Work to be completed: In the headlight post below, rewrite the part starting with "Posted on behalf" and going on through "for your injury.", putting "headlamps" in place of "headlights" everywhere it appears.

Passage shown:
- - - -

Posted on behalf of Henness & Haight on Jun 23, 2015 in Car Accident News
For most people, use of headlights seems like common sense. When it's dark, put on your lights. If it's too dark, put on your high beams. The use of headlights, however, goes far beyond these basics. Failure to use headlights properly can result in penalties including hefty fines, and worse, puts other drivers on the road at risk.
Since headlight laws vary from state to state, it's important to educate yourself on when to use -- and when not to use -- your lights in Nevada, so if you are injured due to another driver's failure to use their lights properly, you can get compensated for your injury.
Any time from 30 minutes following sunset until a half hour before sunrise, drivers are required to have your lights on. In addition, any time environmental conditions reduce visibility to under 1,000 feet, motorists should use their lights. High beams are good for situations where it is too dark for normal headlights. However, if there is approaching traffic within 500 feet, or trailing traffic within 300 feet, no driver should use high beams, as this runs the chance of blinding others. If you have ever been on the receiving end of this, you know the danger it poses.
Normal cars, SUVs, vans and small trucks such as pickup trucks are required to have two headlights at the front of the vehicle. Motorcycles must have one headlight at the front of the vehicle. Extra amber-colored clearance lamps are required for vehicles over 80 inches wide.

- - - -

Data supplied:
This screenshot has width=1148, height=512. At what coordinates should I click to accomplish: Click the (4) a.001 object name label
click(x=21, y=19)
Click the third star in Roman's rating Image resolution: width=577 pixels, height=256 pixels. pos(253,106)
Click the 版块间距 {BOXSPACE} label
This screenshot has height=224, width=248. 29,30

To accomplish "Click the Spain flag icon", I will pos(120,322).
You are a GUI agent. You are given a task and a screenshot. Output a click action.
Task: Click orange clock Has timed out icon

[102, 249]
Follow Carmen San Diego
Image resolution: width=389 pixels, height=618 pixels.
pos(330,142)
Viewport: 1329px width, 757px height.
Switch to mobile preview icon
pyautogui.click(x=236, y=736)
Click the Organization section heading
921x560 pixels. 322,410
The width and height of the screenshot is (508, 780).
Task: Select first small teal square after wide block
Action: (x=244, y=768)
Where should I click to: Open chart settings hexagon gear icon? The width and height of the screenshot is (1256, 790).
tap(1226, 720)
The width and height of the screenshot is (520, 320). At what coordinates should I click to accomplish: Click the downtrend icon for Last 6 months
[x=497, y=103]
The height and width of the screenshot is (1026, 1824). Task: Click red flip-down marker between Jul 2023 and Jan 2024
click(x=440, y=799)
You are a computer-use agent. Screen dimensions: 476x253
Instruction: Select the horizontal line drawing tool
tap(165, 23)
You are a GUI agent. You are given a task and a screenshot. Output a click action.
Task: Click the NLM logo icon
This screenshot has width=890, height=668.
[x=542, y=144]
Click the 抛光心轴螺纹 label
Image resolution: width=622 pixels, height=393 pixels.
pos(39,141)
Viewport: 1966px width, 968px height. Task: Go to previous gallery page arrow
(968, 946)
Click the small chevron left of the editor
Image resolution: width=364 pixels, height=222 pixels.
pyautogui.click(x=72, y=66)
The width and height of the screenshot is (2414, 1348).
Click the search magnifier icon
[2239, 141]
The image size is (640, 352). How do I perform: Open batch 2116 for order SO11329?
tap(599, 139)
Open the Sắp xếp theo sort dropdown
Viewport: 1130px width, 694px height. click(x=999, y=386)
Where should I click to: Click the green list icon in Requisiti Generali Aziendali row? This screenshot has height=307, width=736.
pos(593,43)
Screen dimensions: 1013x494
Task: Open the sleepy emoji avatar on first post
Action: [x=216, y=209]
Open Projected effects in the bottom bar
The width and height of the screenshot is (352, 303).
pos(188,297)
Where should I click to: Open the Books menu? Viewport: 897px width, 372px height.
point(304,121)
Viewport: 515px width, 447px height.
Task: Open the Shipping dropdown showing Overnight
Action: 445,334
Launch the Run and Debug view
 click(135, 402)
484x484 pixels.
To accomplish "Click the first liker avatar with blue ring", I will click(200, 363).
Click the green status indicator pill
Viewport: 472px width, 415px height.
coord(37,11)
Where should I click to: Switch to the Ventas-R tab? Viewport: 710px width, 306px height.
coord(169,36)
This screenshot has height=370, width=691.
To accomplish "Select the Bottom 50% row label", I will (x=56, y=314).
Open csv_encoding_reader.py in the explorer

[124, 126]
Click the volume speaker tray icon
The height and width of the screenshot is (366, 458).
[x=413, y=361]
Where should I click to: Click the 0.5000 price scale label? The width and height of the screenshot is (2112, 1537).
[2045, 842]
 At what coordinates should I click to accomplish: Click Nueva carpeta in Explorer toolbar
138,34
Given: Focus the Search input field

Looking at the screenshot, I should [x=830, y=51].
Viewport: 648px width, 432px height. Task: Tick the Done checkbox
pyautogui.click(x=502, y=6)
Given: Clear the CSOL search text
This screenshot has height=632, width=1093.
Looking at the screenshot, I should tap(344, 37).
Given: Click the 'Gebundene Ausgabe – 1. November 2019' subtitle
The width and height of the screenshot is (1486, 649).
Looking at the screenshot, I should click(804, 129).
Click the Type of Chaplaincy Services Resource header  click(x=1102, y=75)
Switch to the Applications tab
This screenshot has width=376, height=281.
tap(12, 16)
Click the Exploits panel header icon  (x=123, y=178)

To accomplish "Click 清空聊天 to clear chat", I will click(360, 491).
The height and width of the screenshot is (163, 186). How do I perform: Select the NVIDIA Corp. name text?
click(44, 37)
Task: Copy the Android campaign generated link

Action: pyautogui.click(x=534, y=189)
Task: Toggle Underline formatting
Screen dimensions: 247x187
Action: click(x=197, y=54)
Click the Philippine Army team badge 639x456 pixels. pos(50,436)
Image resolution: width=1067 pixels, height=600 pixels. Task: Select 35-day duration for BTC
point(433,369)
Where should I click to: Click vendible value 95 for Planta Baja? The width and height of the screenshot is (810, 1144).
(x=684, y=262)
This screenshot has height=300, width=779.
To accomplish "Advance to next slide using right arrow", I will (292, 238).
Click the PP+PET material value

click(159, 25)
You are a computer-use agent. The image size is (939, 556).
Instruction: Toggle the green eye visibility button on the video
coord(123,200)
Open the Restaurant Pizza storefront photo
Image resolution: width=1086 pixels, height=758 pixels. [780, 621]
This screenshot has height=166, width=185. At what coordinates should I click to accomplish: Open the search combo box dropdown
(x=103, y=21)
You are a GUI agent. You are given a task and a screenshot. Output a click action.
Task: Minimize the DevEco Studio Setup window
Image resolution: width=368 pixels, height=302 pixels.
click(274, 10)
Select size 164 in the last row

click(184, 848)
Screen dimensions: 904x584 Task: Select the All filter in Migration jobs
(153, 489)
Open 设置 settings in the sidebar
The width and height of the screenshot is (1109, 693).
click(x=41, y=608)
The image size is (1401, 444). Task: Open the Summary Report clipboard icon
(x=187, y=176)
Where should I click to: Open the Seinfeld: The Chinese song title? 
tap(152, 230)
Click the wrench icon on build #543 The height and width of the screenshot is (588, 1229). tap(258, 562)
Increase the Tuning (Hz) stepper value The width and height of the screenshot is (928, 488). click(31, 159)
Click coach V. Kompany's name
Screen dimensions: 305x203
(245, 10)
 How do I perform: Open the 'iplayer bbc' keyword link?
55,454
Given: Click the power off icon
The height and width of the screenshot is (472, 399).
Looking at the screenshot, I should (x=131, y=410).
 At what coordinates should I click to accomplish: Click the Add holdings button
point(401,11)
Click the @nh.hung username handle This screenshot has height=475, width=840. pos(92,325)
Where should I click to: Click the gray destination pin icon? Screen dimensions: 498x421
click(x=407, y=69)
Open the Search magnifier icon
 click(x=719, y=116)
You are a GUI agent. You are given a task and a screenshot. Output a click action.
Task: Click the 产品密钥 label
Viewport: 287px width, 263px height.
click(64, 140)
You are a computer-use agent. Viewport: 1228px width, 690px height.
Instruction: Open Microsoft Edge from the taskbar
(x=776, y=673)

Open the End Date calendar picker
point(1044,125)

- - - -

Reply:
Posted on behalf of Henness & Haight on Jun 23, 2015 in Car Accident News
For most people, use of headlamps seems like common sense. When it's dark, put on your lights. If it's too dark, put on your high beams. The use of headlamps, however, goes far beyond these basics. Failure to use headlamps properly can result in penalties including hefty fines, and worse, puts other drivers on the road at risk.
Since headlight laws vary from state to state, it's important to educate yourself on when to use -- and when not to use -- your lights in Nevada, so if you are injured due to another driver's failure to use their lights properly, you can get compensated for your injury.